As we lower Jobkeeper and JobSeeker, I think we also need to lower the pension age to 60 to compensate for rewarding companies for providing incentives for hiring those under 35.

Ask yourself, what benefit does it provide to have people 60-67 with no job and no income?
Of course continue to have the income and asset tests on the pension.

My earlier opinion was to just lock everything down until we know what is going on.

Now I want to see firm action in supporting the young to get work while providing those over 60 with financial support if needed.

Governments are now gambling that they can keep their people locked down until there is a vaccine.
Should we do this or should we assume there wont be one and evolve into a more productive society?
 
The total of local cases in NSW today is 6 making 17 over two days. NSW is still short of Morrison's definition of a metro hotspot and it would take 13 more local cases in the metro area tomorrow for Sydney to be defined as a hot spot under the Federal Government criteria.

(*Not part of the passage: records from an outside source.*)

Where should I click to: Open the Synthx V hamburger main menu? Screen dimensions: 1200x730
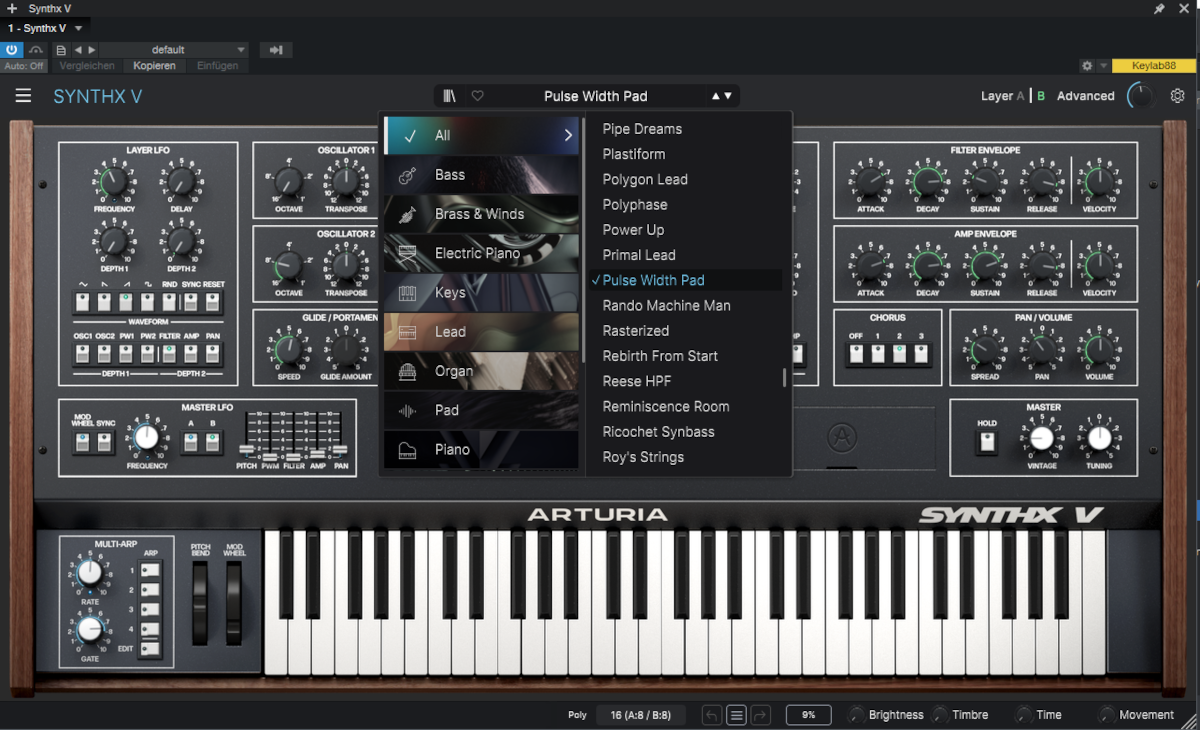click(23, 96)
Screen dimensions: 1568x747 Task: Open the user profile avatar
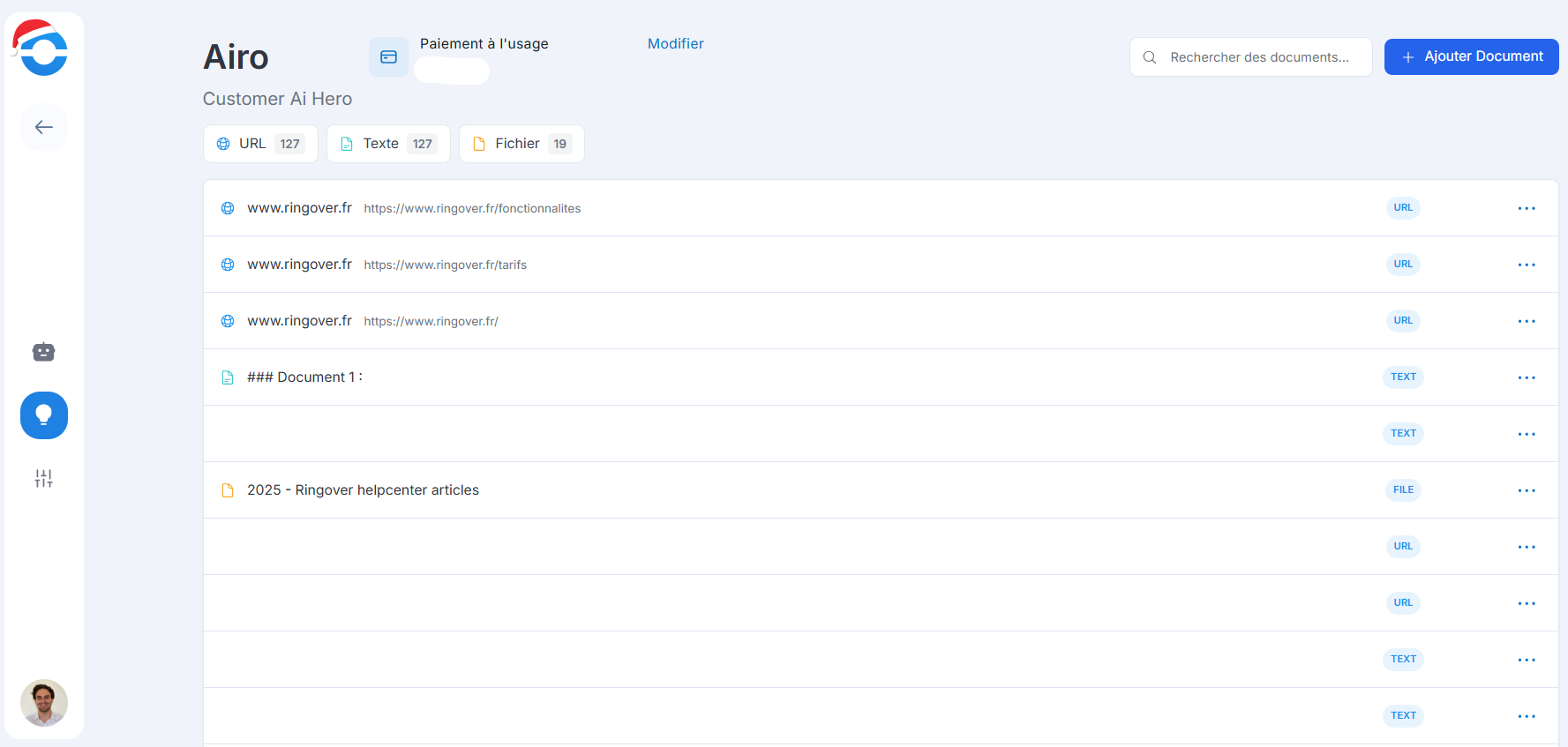[44, 703]
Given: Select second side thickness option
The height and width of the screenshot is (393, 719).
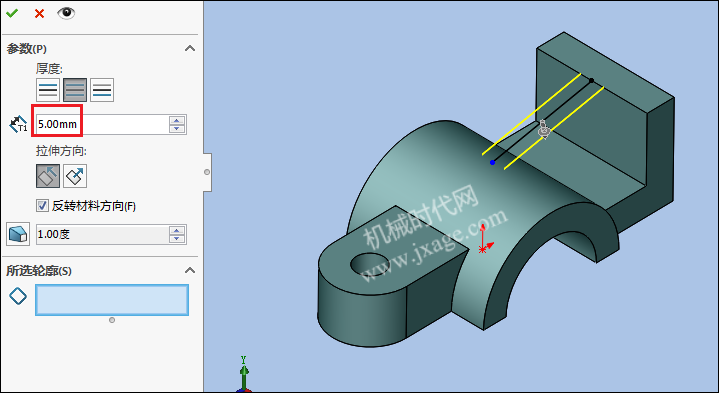Looking at the screenshot, I should [x=102, y=90].
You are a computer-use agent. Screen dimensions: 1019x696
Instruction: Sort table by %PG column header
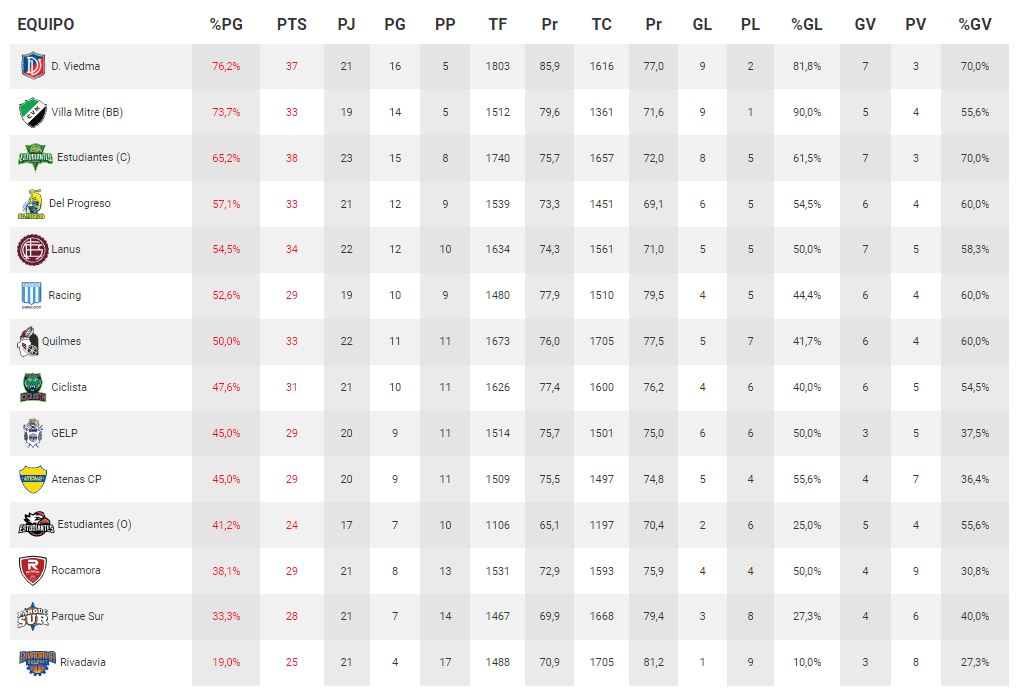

From the National Cabinet site-
  • The Commonwealth trigger for consideration of a COVID-19 hotspot in a metropolitan area is the rolling 3 day average (average over 3 days) is 10 locally acquired cases per day. This equates to over 30 cases in 3 consecutive days.
It is worth noting that the above is the Federal Cabinet's definition and that individual States and Territories are not obliged to abide by this definition.